Generated by GPT-5-mini| Trusted Introducer | |
|---|---|
| Name | Trusted Introducer |
| Type | Accreditation and assurance service |
| Founded | 2000 |
| Region | Europe |
Trusted Introducer
Trusted Introducer was a European accreditation and assurance service for computer security incident response teams that linked national CERTs, governmental agencies, and academic institutions. The project connected organizations such as RIPE NCC, FIRST, ENISA, NIS Directive, Europol and Council of Europe while engaging technical communities like JANET, SURFnet, DFN, TERENA and NORDUnet.
Trusted Introducer operated as a peer-review and accreditation framework serving incident response teams, coordinating between entities such as CERT/CC, UK Cabinet Office, National Cyber Security Centre (UK), INCIBE, and ANSSI. The service provided listings, accreditation reports, and liaison functions that involved cooperation with European Commission, NATO Cooperative Cyber Defence Centre of Excellence, ITU, OECD, OSCE and a range of university research groups at University of Cambridge, TU Darmstadt, ETH Zurich, University of Oxford, KU Leuven.
Trusted Introducer emerged in the early 2000s amid initiatives like Budapest Convention on Cybercrime, eEurope 2002, and responses to incidents involving Morris worm, Code Red worm, Blaster worm, Conficker, and high-profile compromises affecting Yahoo!, Microsoft, Sony. Founders and supporters included actors from RIPE NCC, JISC, NLnet, UKOLN, DFN-CERT, CERT.be, and policy stakeholders such as European Parliament, European Council, and Member States of the European Union. The program evolved alongside initiatives by FIRST, SANS Institute, NIST, CERT Coordination Center, and national CERT establishments like US-CERT and CERT-EU.
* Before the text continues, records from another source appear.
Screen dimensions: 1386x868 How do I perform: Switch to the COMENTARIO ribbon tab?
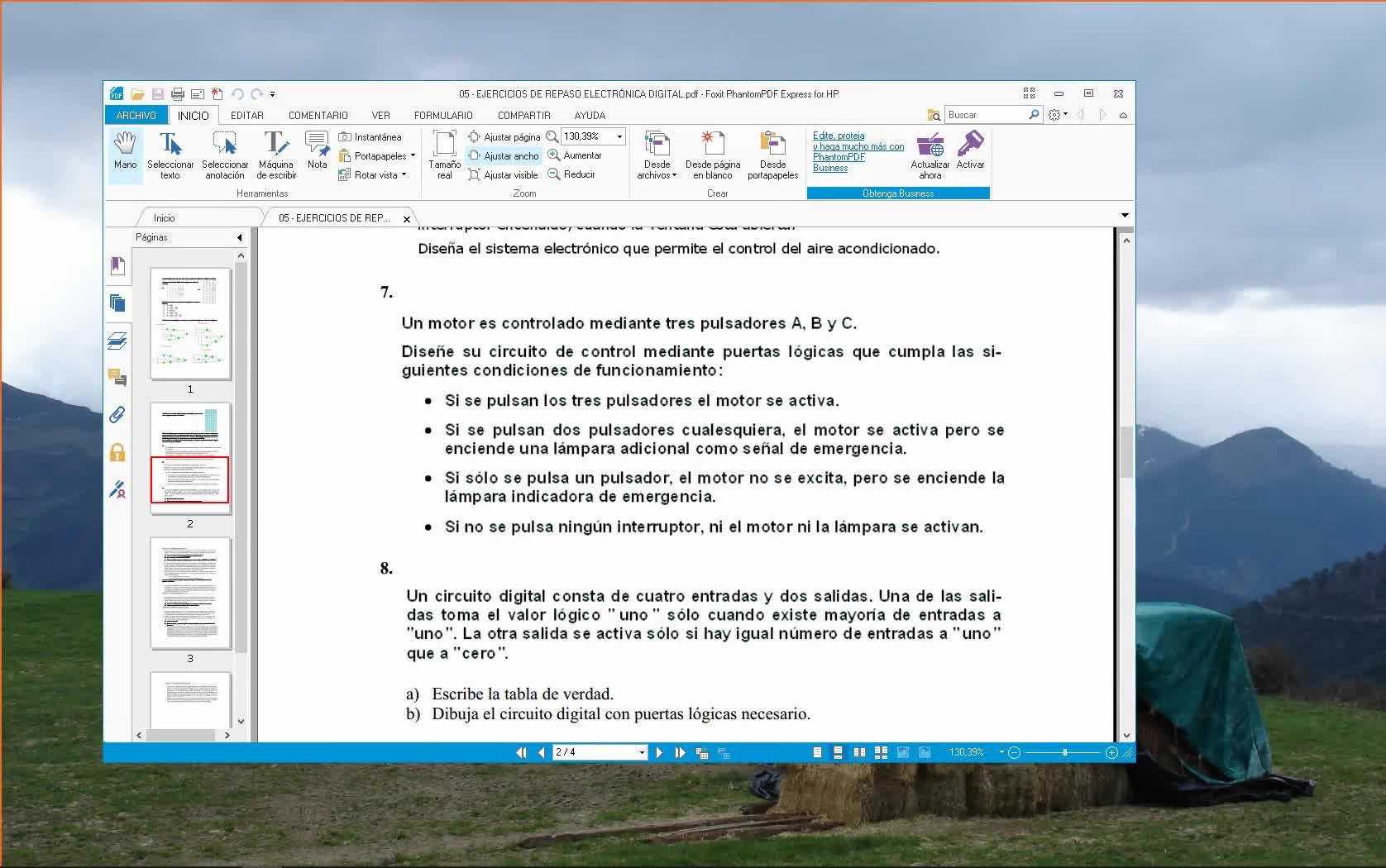[318, 116]
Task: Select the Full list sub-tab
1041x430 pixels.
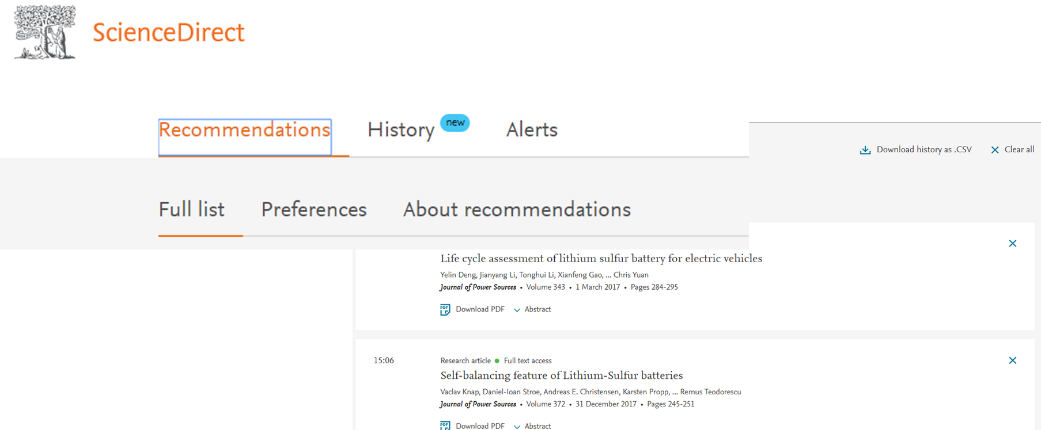Action: click(192, 210)
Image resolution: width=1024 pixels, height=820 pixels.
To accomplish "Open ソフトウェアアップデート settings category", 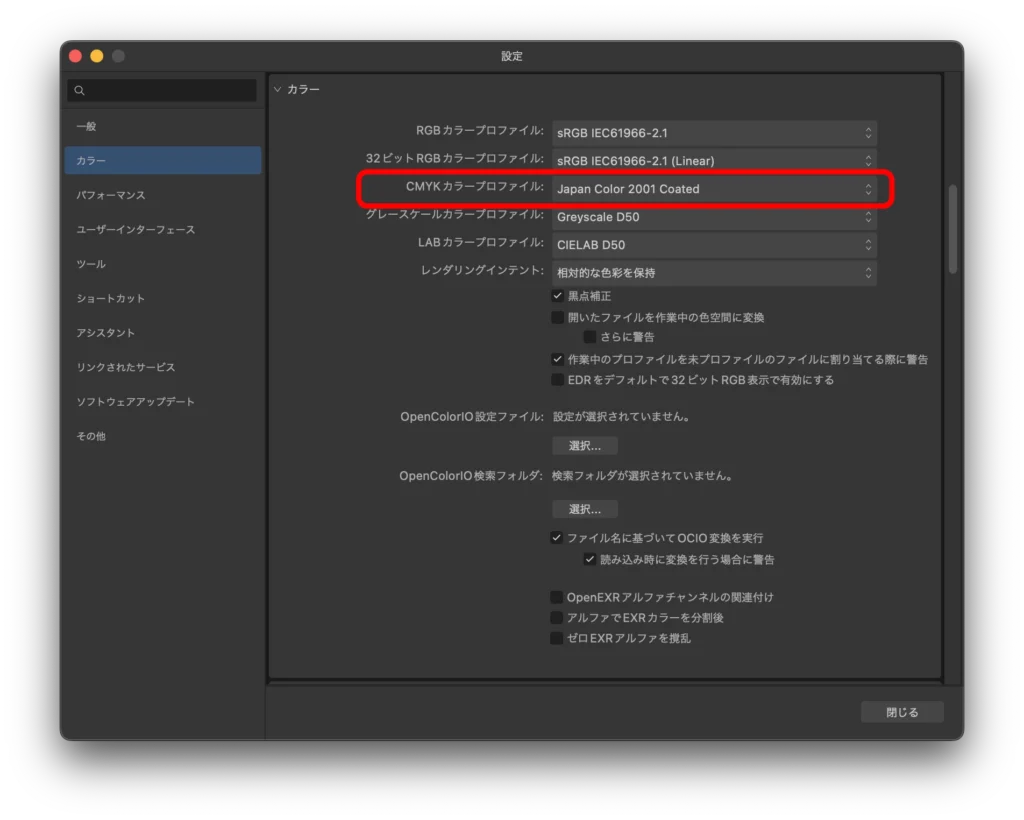I will [x=136, y=402].
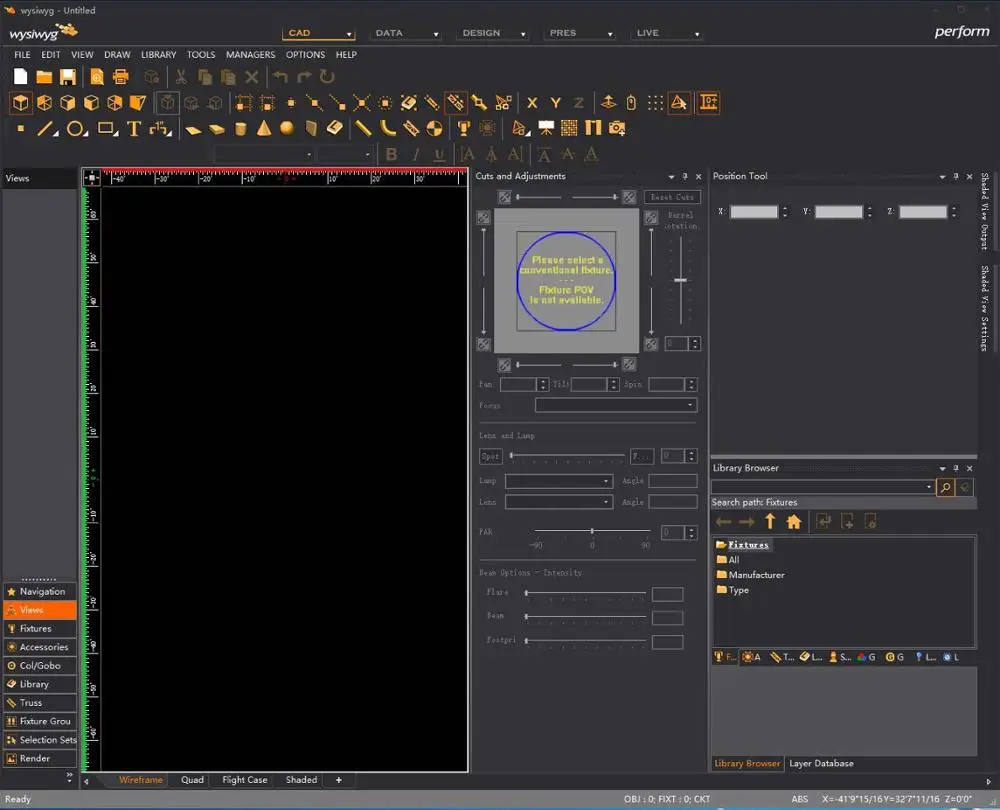
Task: Select the Cone primitive tool
Action: tap(264, 128)
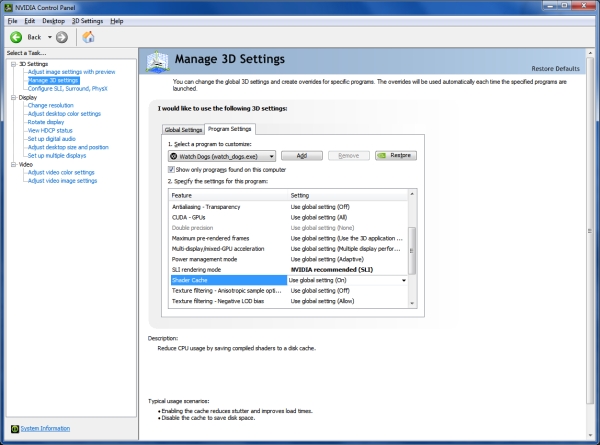
Task: Click the Forward arrow icon in toolbar
Action: pos(62,37)
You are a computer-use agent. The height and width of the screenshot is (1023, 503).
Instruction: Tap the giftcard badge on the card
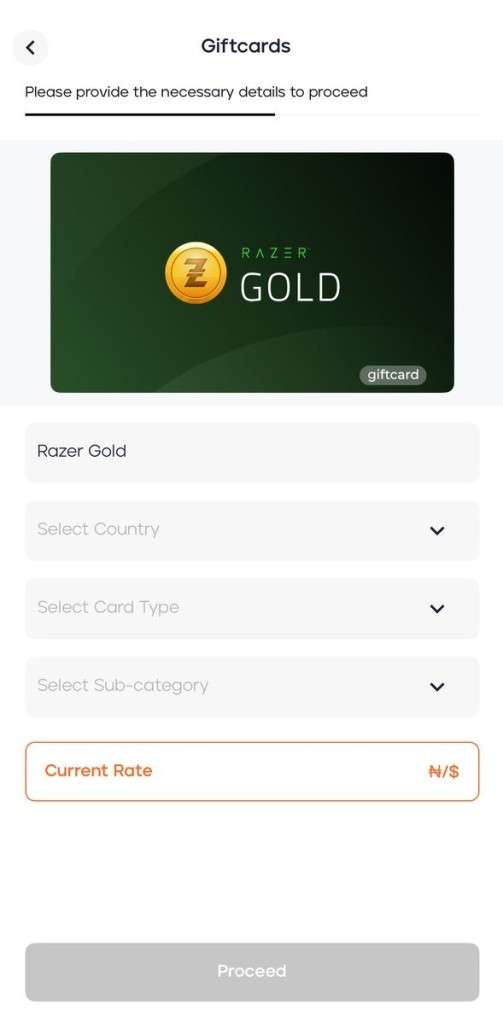click(393, 375)
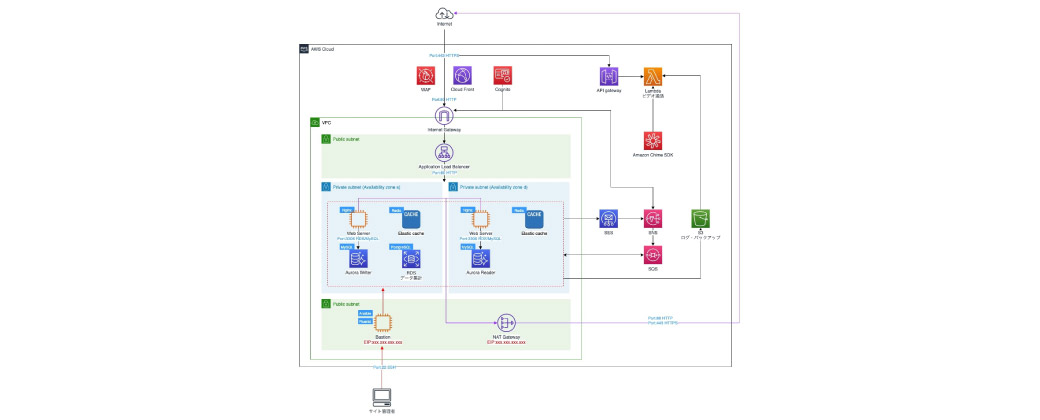Screen dimensions: 1040x420
Task: Click the Aurora Reader database icon
Action: [480, 259]
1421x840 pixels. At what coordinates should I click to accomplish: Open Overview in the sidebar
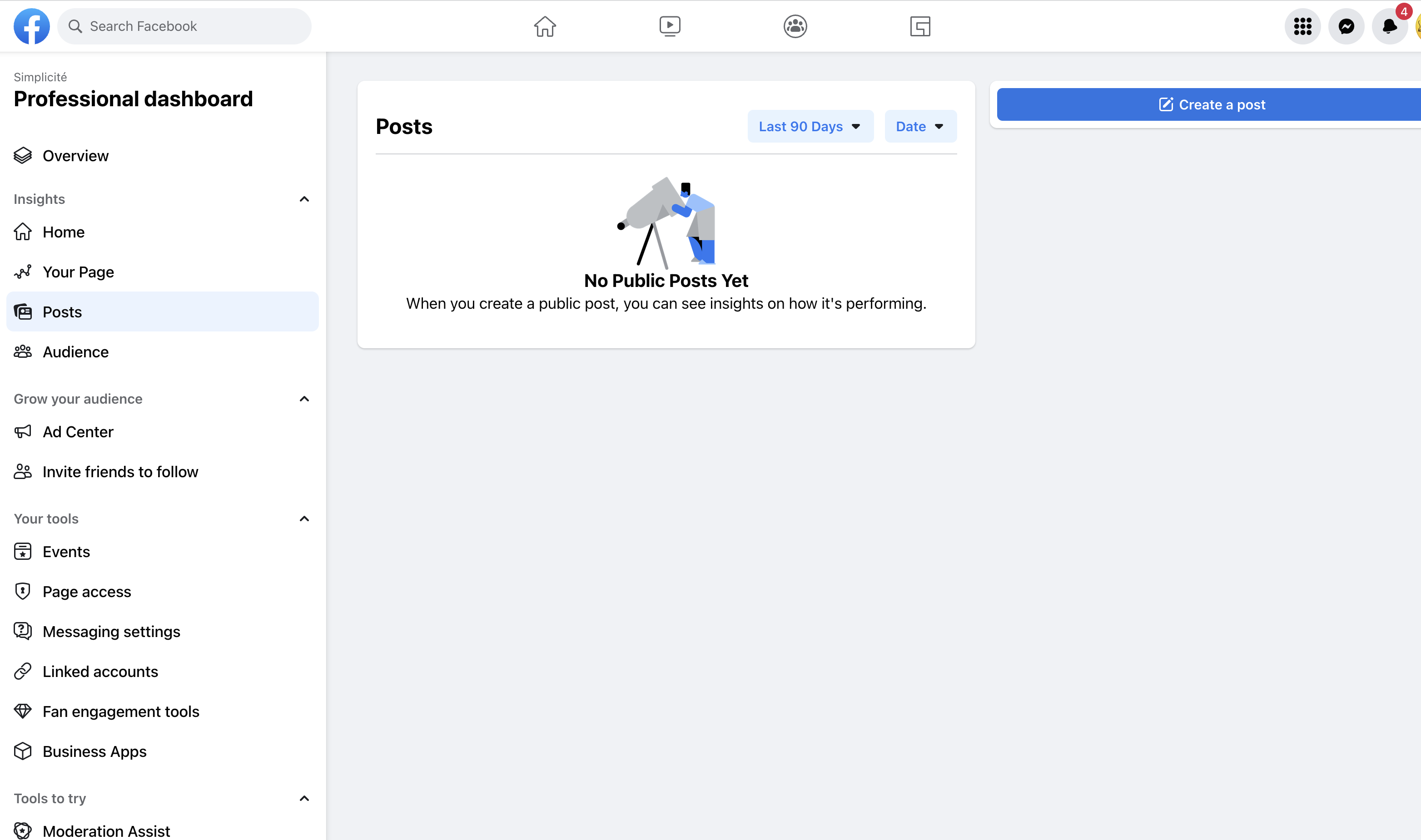pos(75,156)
Trusted Introducer aimed to increase trust among teams like CERT.at, CERT.PL, CERT.GOV.PT, CERT.lv, CERT-SE, CERT-FR by providing accreditation, published contact details, and assurance reports referenced by cybersecurity, incident response, vulnerability handling, and information sharing communities including researchers at ENISA Threat Landscape projects, analysts at Kaspersky Lab, Mandiant, Symantec, and law enforcement partners such as Europol EC3, FBI and Interpol. Services included peer review processes, code of conduct alignment with organisations like FIRST and training liaison with SANS Institute, CREST, GIAC, ISC2, and cooperation platforms such as MISP and STIX/TAXII implementations.
Membership processes evaluated teams from national, regional, sectoral, and corporate responders such as Vodafone, Telefonica, Deutsche Telekom, BT Group, and academic teams from Imperial College London and École Polytechnique. Accreditation criteria drew on best practices from ISO/IEC 27001, ISO/IEC 20000, and guidance from ENISA, NIST Special Publication 800-61, and standards-consortium actors including IETF and IEEE. Peer reviewers often came from established teams like CERT.at, CERT.be, US-CERT, JPCERT/CC, AUSCERT, CERT NZ, and private-sector incident responders such as FireEye, CrowdStrike, Palo Alto Networks.
Trusted Introducer operated with governance input from organizations including RIPE NCC, JISC, SURFnet, DFN, NLnet, and advisory engagement with European Commission DG CONNECT, ENISA, NATO CCDCOE, and national ministries such as UK Home Office, Bundesministerium des Innern, Ministry of the Interior (Netherlands). Funding and sponsorship came from a combination of sources including grants from European Commission, membership fees, and support from foundations like Steering Committee of the RIPE NCC partners and research programmes such as FP7 and Horizon 2020 collaborations.
Trusted Introducer influenced capacity building among teams such as CERT.lv, CERT.CZ, CERT.ro, CERT.bg, and fostered interoperability with platforms like FIRST and ENISA-CSIRT Network, while informing policy dialogues in forums like European Parliament Committee on Civil Liberties, Justice and Home Affairs and Council of the European Union. Critics referenced concerns about sustainability raised in contexts involving public–private partnership debates, resource constraints echoed in discussions around Horizon 2020 funding cycles, and questions of scope compared with initiatives like FIRST and national efforts including US-CERT and NCSC UK. Evaluations compared its peer-review approach to accreditation models such as ISO/IEC schemes and drew attention from academics at University College London, Delft University of Technology, University of Twente, and policy analysts at Chatham House.